#### The problem:
Copy everything from the line containing "Click the FontLab icon in the title bar" down to the line containing "The width and" exactly as it appears in the entries below.

>> Begin Dataset excerpts

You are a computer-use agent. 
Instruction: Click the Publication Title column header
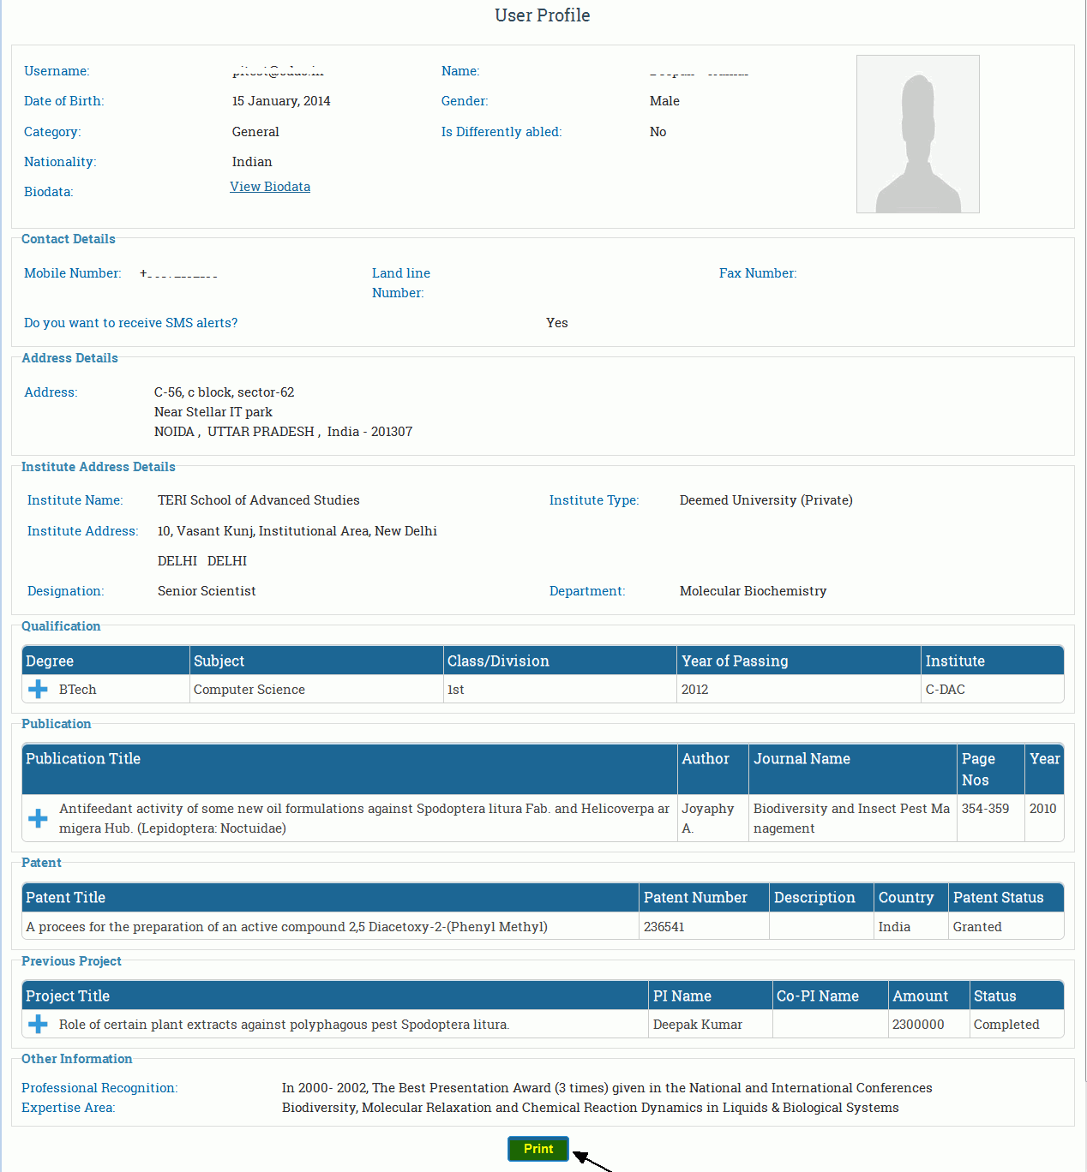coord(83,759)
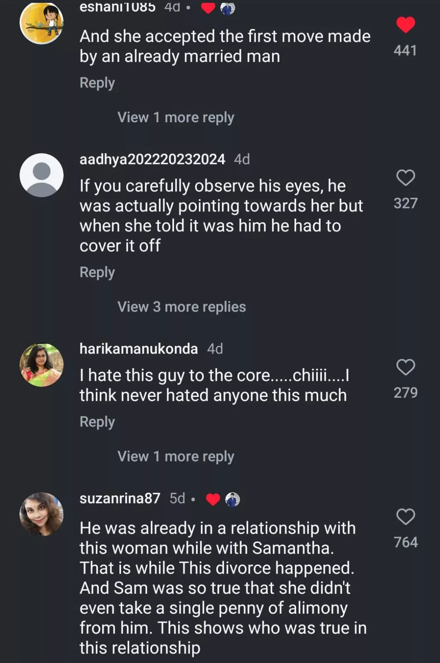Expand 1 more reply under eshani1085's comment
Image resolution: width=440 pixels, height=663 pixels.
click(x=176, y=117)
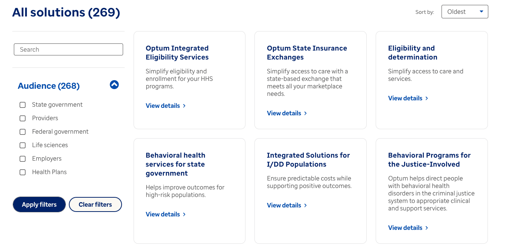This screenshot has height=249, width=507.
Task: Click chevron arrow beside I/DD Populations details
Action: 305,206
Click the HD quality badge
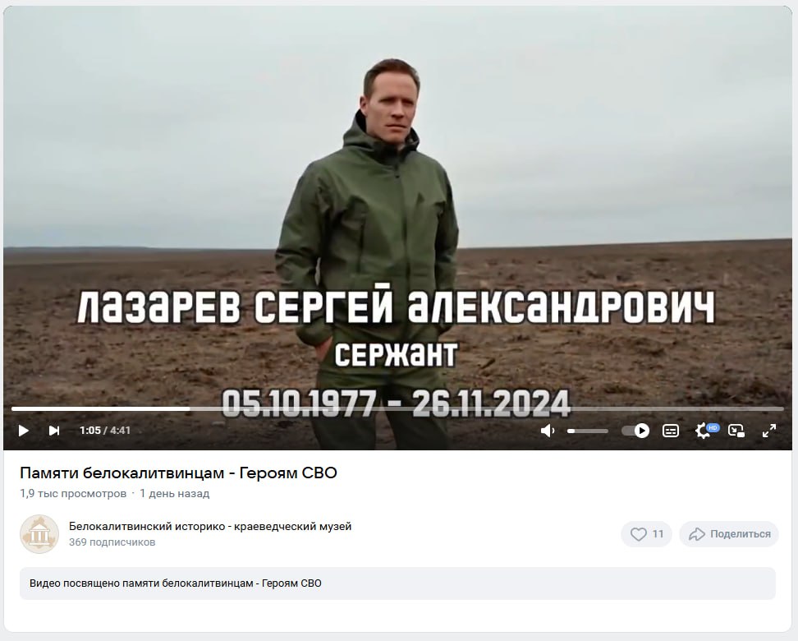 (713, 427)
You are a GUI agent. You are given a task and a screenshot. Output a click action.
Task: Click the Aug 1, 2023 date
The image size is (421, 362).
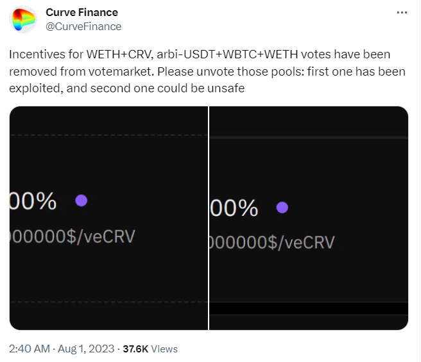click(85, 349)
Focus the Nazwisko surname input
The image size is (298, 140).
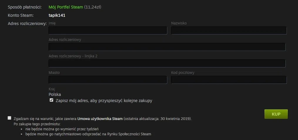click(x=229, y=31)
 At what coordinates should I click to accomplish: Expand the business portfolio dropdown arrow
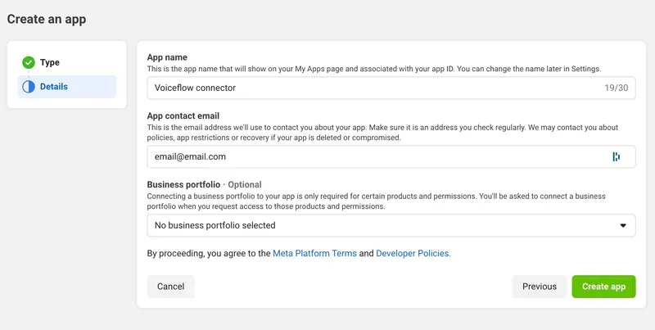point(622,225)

>> End Dataset excerpts
>> Begin Dataset excerpts

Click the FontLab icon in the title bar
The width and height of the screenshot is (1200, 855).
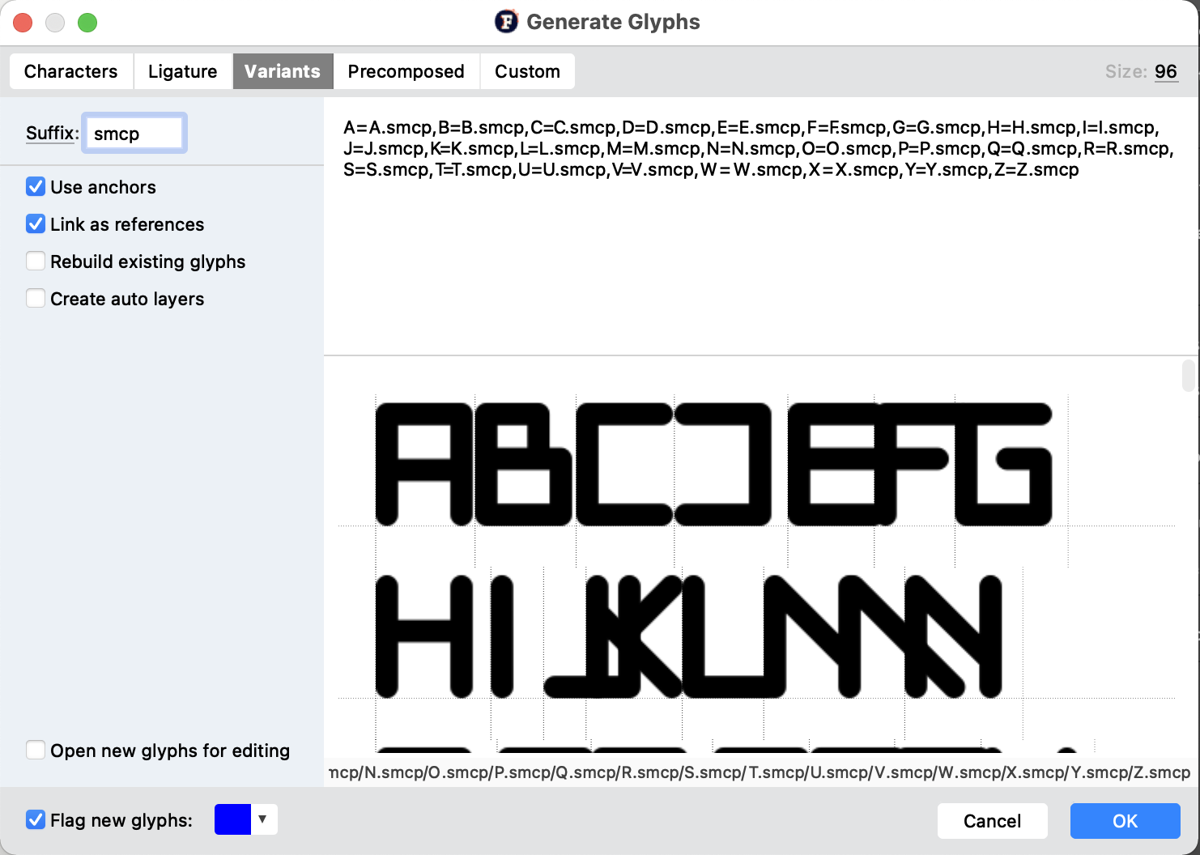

>> End Dataset excerpts

#### Full solution:
Click the FontLab icon in the title bar
The width and height of the screenshot is (1200, 855).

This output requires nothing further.